# Rubik's Cake. (It's on the inside.)



## 4Chan (Jul 23, 2011)

http://www.neatorama.com/2011/07/23/rubiks-cube-cake/

I was surprised when I saw this, usually, it's just a cubical cake with icing or fondant on the outside, this actually is coloured on the inside. Pretty cool.

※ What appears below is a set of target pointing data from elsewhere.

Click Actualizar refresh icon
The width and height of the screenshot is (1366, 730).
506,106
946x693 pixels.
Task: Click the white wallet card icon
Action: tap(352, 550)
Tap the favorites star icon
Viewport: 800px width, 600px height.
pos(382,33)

Apologies ahead of time for such a trivial post.


----------



## Hershey (Jul 23, 2011)

Cool! Nice idea for a birthday! 

How to make the cake.


----------



## TheCubeMaster5000 (Jul 24, 2011)

Yummmmmm... I think I'm going to have an un-birthday party in the near future...


----------



## da25centz (Jul 24, 2011)

epic


----------



## teller (Jul 24, 2011)

I hate cake, but I would eat this on general principles!


----------



## Andreaillest (Jul 24, 2011)

Woah, whoever did this is awesome for taking such time to make this.


----------



## kprox1994 (Jul 24, 2011)

I just realized that it's my half-birthday, this deserves a cube cake. 6 more months until I'm 18.


----------



## Magix (Jul 24, 2011)

Strangely enough, it's actually my birthday today.
Doubt I'll be making this though lol


----------